文章目录
chunjun涉及到的操作有注册metric、同步metric、metric判断。
一. 管理(注册、同步)metric
1. BaseRichInputFormat对metric的管理
注册metric的操作主要是在open方法中,主要逻辑如下:
this.context = (StreamingRuntimeContext) getRuntimeContext();
//获取flink全局参数,用于通过脏数据管理器的参数配置
ExecutionConfig.GlobalJobParameters params =
context.getExecutionConfig().getGlobalJobParameters();
DirtyConfig dc = DirtyConfUtil.parseFromMap(params.toMap());
//注册脏数据管理器
this.dirtyManager = new DirtyManager(dc, this.context);
。。
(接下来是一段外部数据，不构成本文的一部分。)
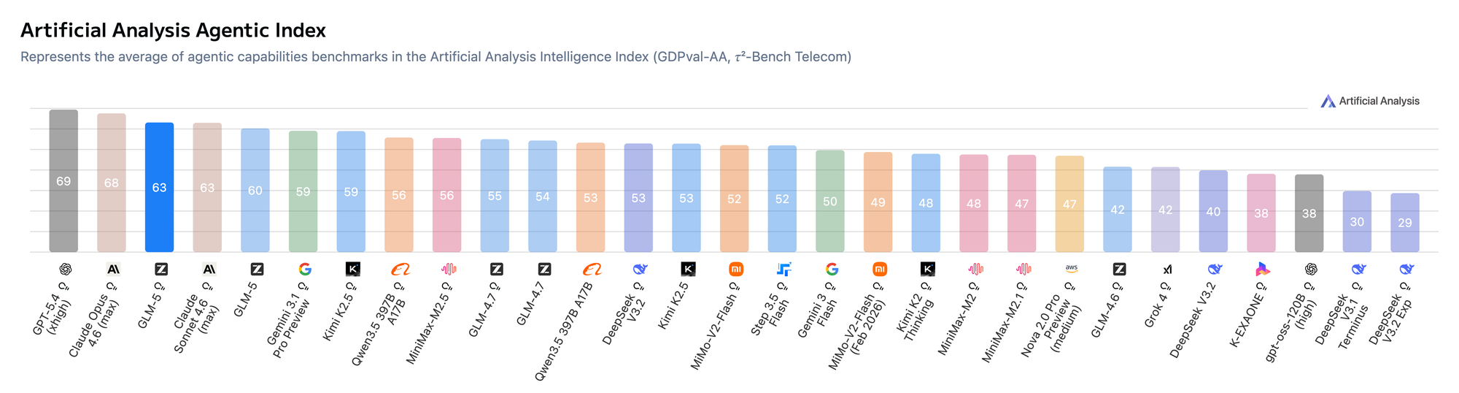Click the xAI logo above Grok 4
The width and height of the screenshot is (1459, 393).
click(1167, 270)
。
if (!initialized) {
//初始化累加器,
initAccumulatorCollector();
//初始化行大小
initRowSizeCalculator();
//初始统计metric
initStatisticsAccumulator();
//初始化消费速率
initByteRateLimiter();
//初始化cp相关文件
initRestoreInfo();
initialized = true;
}
nbsp;
开启metric同步线程,每taskmanager心跳+1s同步一次数据。
private void initAccumulatorCollector() {
String lastWriteLocation =
String.format("%s_%s", Metrics.LAST_WRITE_LOCATION_PREFIX, indexOfSubTask);
String lastWriteNum =
String.format("%s_%s", Metrics.LAST_WRITE_NUM__PREFIX, indexOfSubTask);
accumulatorCollector =
new AccumulatorCollector(
context,
Arrays.asList(
Metrics.NUM_READS,
Metrics.READ_BYTES,
Metrics.READ_DURATION,
Metrics.WRITE_BYTES,
Metrics.NUM_WRITES,
lastWriteLocation,
lastWriteNum));
accumulatorCollector.start();
}
注册如下指标
- 先从RuntimeContext获取指标,如果没有则注册meitric到jobmanager中。
- 或者通过MetricGroup()进行注册,在BaseMetric类中有详细逻辑,见下节分析。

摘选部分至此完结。